● Work to be completed
Check each line of the data for "plus" and select those that have it.

● Dataset records
※ ※ ※

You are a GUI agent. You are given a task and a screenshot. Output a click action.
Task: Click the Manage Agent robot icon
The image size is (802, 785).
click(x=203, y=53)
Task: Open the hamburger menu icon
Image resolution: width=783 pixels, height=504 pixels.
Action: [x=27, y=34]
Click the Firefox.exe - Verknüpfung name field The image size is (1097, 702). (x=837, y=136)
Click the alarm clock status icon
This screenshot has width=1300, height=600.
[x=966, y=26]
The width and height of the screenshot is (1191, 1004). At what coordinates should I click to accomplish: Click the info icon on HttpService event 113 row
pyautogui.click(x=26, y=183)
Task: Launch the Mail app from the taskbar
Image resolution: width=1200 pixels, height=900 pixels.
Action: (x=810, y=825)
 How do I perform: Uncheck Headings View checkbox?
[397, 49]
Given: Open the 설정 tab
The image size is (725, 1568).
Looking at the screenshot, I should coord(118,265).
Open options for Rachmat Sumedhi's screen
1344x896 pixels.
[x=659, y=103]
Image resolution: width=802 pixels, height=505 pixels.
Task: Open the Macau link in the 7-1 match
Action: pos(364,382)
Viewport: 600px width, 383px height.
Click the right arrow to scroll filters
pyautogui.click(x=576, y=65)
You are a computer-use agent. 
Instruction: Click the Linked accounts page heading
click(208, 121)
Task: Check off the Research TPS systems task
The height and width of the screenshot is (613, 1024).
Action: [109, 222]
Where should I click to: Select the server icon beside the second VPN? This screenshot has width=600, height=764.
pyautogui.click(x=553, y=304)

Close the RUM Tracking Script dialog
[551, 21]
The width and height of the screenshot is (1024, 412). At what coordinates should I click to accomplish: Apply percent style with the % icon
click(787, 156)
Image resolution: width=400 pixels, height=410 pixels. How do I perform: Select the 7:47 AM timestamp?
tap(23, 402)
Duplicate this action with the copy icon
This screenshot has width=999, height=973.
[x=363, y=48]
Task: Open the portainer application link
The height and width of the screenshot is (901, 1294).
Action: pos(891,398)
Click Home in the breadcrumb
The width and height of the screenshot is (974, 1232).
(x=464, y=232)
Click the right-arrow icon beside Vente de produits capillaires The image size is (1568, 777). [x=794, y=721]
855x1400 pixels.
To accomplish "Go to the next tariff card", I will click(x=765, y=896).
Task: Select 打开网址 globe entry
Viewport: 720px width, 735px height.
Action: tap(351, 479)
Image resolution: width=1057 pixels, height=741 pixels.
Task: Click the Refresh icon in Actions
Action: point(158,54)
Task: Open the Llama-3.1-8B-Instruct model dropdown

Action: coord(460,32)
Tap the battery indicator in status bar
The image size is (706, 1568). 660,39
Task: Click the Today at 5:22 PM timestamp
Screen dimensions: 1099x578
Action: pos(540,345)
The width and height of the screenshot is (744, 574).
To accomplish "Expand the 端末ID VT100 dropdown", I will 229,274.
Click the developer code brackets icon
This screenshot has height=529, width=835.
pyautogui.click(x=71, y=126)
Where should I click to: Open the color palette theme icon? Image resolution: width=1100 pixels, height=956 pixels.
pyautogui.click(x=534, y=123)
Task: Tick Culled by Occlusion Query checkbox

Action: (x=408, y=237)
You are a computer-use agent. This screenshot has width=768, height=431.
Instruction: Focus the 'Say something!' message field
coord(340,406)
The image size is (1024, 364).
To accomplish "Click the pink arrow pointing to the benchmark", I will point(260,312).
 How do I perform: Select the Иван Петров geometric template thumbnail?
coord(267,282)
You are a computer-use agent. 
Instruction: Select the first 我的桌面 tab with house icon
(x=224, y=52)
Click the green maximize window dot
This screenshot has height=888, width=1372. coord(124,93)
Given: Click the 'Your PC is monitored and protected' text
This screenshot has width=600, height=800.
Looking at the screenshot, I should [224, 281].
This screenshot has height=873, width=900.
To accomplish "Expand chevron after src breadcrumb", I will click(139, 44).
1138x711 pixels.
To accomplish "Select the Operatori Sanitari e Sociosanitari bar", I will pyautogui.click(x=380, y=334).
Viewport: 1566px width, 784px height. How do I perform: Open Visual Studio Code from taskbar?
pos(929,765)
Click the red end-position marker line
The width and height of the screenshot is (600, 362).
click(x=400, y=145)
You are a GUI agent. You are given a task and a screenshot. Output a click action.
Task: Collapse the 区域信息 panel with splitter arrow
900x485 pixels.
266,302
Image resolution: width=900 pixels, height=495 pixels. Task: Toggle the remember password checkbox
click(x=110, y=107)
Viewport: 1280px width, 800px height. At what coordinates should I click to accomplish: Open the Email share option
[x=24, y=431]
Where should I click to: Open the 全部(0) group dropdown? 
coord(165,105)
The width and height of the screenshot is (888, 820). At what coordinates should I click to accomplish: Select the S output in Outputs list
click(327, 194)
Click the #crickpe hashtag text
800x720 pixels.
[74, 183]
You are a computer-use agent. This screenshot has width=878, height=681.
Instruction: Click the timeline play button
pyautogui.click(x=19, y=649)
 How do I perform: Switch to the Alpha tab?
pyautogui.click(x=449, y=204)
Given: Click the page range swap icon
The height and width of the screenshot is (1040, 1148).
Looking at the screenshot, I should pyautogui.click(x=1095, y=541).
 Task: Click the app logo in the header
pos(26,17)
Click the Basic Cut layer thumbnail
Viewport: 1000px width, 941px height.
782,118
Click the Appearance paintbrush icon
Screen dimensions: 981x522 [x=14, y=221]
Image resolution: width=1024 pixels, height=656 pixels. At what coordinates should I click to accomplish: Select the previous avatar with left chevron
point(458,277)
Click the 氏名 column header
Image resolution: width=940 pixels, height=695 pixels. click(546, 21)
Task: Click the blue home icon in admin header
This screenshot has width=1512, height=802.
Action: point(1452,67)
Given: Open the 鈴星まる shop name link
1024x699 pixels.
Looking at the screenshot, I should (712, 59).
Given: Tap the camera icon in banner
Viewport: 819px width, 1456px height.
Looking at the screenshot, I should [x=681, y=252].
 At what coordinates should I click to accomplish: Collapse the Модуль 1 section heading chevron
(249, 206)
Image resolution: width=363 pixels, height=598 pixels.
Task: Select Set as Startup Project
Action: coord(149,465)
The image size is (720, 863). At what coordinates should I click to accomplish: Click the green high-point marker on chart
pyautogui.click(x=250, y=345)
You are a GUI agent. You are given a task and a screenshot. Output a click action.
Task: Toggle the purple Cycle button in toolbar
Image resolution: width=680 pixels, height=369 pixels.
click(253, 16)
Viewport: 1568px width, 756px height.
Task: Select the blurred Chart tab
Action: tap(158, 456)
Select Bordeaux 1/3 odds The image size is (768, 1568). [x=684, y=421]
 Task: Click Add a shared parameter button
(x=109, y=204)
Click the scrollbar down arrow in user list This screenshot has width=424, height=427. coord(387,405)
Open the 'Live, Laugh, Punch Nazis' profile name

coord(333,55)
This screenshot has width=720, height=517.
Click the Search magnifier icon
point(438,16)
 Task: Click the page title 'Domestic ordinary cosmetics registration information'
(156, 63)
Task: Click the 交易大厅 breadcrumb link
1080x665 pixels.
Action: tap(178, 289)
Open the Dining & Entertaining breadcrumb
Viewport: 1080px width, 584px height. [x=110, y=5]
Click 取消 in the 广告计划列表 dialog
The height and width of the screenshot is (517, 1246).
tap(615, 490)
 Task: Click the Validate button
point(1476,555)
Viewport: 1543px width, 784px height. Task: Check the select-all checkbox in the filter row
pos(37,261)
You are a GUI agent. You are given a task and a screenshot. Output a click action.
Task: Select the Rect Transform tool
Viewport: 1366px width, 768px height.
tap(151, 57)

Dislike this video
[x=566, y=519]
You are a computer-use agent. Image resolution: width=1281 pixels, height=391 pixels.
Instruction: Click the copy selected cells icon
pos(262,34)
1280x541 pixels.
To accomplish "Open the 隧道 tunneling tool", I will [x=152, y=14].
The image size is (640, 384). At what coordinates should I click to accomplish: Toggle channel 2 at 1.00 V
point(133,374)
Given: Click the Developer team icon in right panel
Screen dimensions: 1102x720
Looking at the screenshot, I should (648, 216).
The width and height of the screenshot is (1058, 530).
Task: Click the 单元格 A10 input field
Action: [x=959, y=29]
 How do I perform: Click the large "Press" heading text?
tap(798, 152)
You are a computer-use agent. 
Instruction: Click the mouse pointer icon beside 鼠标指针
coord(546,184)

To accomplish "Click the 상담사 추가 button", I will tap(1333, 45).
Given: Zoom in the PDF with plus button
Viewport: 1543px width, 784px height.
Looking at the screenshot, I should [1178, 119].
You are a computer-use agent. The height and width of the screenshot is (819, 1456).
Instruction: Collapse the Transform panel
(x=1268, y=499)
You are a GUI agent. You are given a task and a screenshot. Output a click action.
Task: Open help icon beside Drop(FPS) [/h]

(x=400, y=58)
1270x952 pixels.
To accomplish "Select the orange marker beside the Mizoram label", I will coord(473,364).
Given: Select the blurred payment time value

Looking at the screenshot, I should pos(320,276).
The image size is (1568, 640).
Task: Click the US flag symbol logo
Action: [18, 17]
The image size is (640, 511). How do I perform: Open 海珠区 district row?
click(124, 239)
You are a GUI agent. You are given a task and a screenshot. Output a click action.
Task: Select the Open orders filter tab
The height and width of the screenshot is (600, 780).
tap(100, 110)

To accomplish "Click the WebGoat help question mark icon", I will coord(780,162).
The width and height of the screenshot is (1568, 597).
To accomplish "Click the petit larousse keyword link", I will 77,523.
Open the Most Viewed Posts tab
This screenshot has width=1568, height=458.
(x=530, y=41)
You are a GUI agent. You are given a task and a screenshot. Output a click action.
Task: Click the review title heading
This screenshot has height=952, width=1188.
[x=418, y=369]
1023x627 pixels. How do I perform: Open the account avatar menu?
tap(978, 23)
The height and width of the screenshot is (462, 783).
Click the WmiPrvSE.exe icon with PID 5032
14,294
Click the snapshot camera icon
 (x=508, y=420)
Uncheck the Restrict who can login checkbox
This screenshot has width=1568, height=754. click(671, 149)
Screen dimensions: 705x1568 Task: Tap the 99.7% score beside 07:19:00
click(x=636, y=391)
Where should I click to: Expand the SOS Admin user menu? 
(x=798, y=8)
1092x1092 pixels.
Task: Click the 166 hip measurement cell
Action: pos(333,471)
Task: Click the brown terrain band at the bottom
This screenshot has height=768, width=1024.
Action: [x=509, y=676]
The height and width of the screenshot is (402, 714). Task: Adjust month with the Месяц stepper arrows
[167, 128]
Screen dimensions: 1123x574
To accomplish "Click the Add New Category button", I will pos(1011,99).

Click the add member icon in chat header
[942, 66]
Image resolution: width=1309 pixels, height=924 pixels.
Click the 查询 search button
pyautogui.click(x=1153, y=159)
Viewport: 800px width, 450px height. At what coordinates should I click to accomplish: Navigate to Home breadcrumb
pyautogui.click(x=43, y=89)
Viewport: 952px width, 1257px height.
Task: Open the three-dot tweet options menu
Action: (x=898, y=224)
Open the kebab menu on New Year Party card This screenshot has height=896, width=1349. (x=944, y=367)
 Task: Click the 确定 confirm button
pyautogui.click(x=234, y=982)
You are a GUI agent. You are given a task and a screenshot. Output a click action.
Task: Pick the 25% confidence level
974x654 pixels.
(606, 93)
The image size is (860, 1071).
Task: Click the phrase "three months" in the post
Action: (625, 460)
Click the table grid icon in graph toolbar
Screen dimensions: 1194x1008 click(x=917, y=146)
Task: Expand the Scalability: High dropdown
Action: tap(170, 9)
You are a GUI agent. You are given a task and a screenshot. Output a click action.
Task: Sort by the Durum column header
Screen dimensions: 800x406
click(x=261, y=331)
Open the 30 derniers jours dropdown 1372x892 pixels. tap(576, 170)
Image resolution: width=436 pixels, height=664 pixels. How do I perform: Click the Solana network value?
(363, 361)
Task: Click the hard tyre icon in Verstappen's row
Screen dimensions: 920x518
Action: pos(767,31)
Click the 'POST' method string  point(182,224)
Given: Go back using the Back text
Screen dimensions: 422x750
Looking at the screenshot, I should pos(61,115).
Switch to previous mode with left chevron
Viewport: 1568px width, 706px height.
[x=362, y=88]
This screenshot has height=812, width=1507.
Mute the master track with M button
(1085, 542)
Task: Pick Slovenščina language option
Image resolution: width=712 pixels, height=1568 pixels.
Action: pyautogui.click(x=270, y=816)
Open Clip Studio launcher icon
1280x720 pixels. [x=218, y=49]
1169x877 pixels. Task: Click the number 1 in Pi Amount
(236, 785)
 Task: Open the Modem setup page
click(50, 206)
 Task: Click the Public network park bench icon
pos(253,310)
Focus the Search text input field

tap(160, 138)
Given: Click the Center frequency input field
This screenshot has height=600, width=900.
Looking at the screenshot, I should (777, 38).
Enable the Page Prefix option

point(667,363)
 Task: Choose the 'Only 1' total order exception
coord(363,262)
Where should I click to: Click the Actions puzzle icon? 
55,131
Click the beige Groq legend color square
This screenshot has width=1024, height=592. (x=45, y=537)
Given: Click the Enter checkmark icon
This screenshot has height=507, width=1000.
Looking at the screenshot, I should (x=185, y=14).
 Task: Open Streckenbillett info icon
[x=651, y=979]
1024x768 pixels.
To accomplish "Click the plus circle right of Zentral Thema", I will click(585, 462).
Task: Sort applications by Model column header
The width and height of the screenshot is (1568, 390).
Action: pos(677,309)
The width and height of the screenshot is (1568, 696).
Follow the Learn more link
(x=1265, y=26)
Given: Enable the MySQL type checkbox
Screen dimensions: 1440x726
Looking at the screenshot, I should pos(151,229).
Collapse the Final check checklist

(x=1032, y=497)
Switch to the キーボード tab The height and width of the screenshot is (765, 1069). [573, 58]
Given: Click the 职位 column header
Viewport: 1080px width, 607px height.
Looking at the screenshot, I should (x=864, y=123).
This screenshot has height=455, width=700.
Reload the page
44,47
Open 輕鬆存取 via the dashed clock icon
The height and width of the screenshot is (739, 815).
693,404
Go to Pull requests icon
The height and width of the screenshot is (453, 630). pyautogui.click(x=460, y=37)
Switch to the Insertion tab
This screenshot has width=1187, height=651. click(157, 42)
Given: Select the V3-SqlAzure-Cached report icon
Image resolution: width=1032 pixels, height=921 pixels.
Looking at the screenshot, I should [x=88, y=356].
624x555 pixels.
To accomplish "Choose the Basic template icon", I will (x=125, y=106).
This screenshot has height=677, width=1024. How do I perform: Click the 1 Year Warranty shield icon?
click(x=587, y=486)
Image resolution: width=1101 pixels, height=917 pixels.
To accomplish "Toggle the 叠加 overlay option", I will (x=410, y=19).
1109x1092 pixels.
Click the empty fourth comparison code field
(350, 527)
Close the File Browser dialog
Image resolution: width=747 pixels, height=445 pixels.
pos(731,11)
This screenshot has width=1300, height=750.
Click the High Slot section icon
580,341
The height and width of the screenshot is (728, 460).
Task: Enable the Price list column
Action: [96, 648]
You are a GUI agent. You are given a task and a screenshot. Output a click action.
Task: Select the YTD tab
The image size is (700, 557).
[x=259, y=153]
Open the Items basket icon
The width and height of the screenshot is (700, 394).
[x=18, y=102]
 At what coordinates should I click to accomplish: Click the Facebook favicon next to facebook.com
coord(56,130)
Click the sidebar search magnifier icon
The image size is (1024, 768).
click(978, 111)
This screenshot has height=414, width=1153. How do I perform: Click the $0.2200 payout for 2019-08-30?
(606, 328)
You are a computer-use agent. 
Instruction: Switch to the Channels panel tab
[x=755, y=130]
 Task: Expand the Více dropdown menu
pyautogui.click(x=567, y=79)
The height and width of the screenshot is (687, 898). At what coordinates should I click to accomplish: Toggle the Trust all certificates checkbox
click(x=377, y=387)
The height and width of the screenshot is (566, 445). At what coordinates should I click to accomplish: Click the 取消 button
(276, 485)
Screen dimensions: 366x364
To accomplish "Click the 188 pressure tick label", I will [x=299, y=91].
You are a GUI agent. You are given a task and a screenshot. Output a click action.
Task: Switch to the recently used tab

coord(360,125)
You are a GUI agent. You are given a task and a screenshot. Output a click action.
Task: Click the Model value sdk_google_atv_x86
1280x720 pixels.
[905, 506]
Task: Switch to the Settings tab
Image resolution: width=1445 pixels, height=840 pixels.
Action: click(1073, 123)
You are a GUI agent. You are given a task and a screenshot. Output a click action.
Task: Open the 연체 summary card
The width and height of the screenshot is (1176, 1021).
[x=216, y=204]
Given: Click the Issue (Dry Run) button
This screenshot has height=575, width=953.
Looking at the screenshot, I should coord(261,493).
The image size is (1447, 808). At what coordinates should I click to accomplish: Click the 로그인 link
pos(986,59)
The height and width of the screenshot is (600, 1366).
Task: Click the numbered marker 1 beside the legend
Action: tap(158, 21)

※ ※ ※

● Answer space
Given: Zoom in the PDF with plus button
To accomplish "Click the plus circle right of Zentral Thema", I will click(585, 462).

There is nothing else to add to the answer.